Selon la définition qu'il me donne: être incapable de comprendre quelque chose

existe-t-il une expressions française pour signifier cela???

Je donnerais bien mon essai mais je crois pas que pile ou face convient là dedans

Merci de votre aide!


----------



## CDHMontpellier

"je ne comprends rien à...", mais ce n'est pas très imagé !


----------



## frejacvac

"y perdre son latin" peut-être ?


----------



## CDHMontpellier

frejacvac said:


> "y perdre son latin" peut-être ?



Oui, selon le contexte, ça peut convenir, mais comme d'hab, tout dépend du contexte.  On dit "I can't make heads or tails of it" si on n'arrive pas à comprendre ce que quelqu'un dit (par exemple), ce qu'on lit, ce qu'on voit (un tableau dans un musée...), etc.


----------



## Micia93

"ça a ni queue ni tête" qui rejoint le phrase originale ?
plus correctement "ca *n*'a ...", mais comme il s'agit d'une expression familière, on peut se permettre quelques "familiarités" avec la grammaire


----------



## Grumumble

I think it's:
unable to make head_ *n*or tail_ of it
(singulars)


----------



## CDHMontpellier

From dictionary.com:

76.*not make head or tail of*, to be unable to understand or decipher: We couldn't make head or tail of the strange story.  Also, *not make heads or tails of*. 
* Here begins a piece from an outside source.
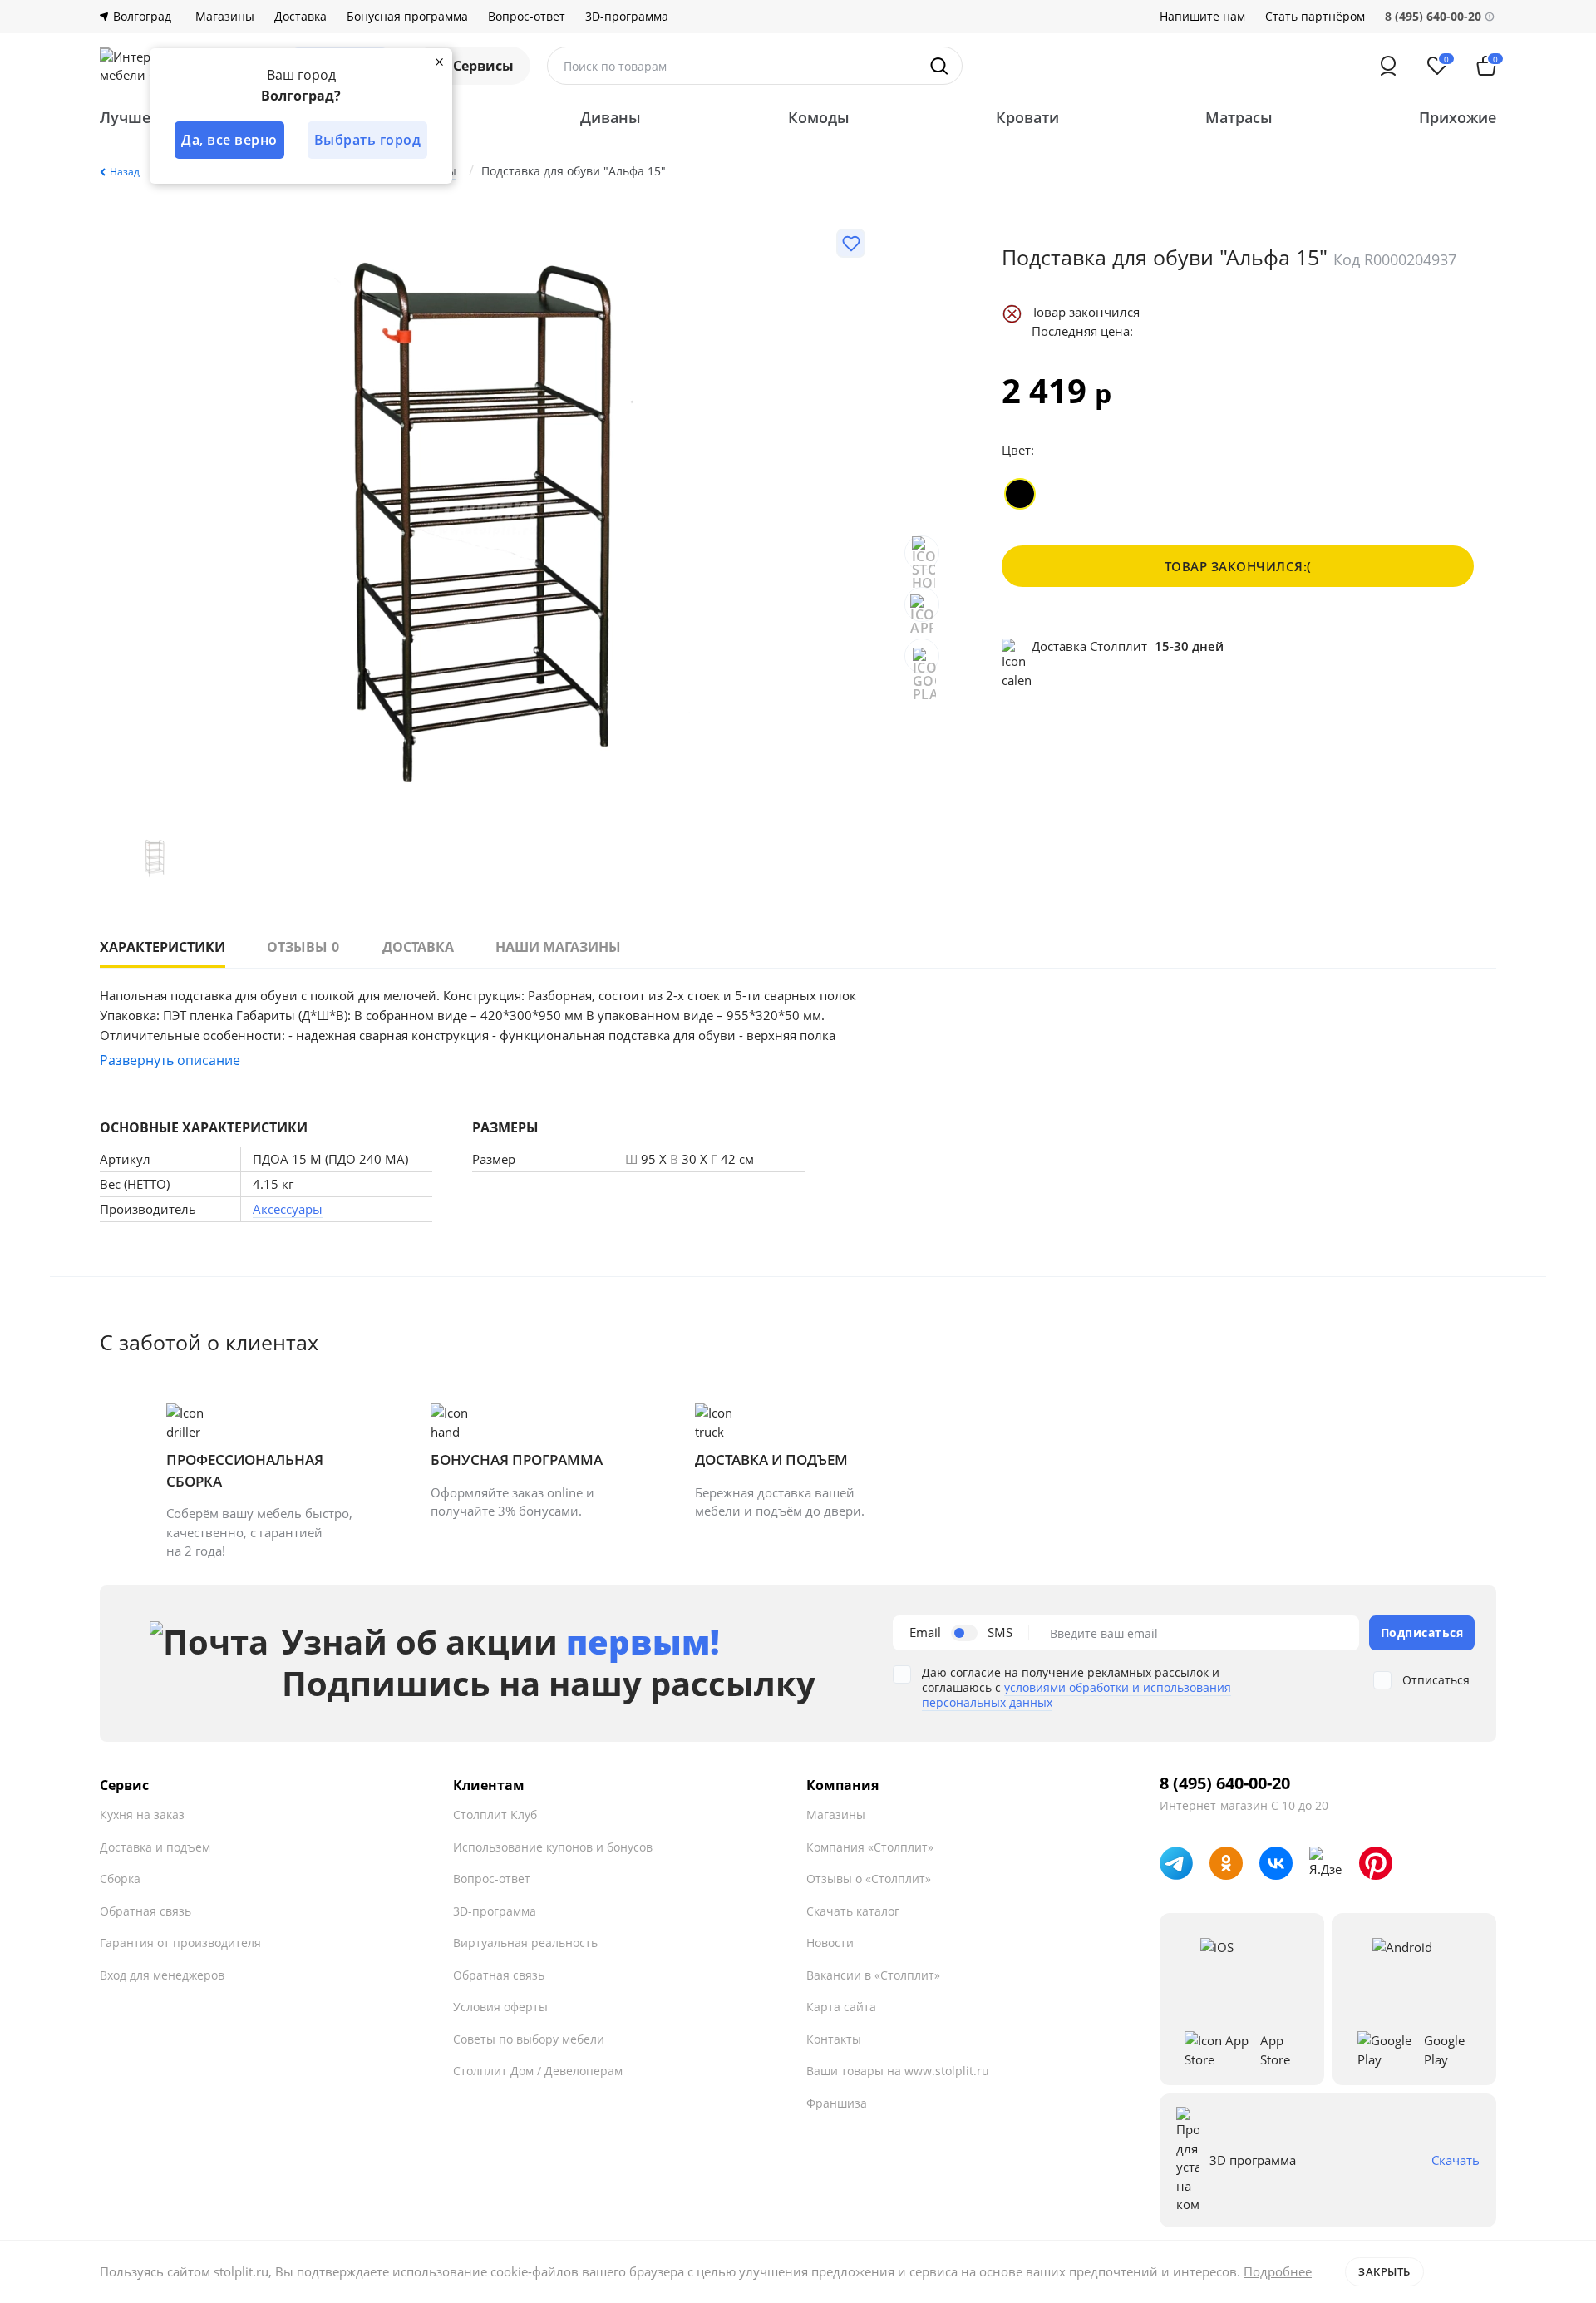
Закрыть (1384, 2271)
A quick internet search turned up 90,300 instances of "head or tail" (singular) and 196,000 of "heads or tails" (plural).  "Head *n*or tail" got 33,600 hits and, to be thorough, "heads *n*or tails" had only 940 hits.   For whatever it's worth.


----------



## USMeg

Around here we say "I couldn't make heads or tails of it" -- meaning it was so confusing you couldn't even tell if it was right-side-up or upside-down.


----------



## Charlie Parker

As Grumumble pointed out, it really should be "can't make head nor tail of it." That's the idiom in English. The fact that an internet search revealed a majority of incorrect uses is worth very little. Micia, I thought _ni queue ni tête _referred to story that was too long. Am I mistaken?


----------



## Punky Zoé

Hi all

Another thread about it here. Depending on the context could be also, "_je n'ai pas la moindre idée de ... (ce que c'est, ce que ça signifie)._


----------



## CDHMontpellier

Charlie, my Oxford dictionary says "head or tail", but I don't know what dictionary you use.   And the OED also uses "or", as in:

*1959* Times 29 Apr. 10/4 He can't make head or tail of it... It's a complete dog's breakfast.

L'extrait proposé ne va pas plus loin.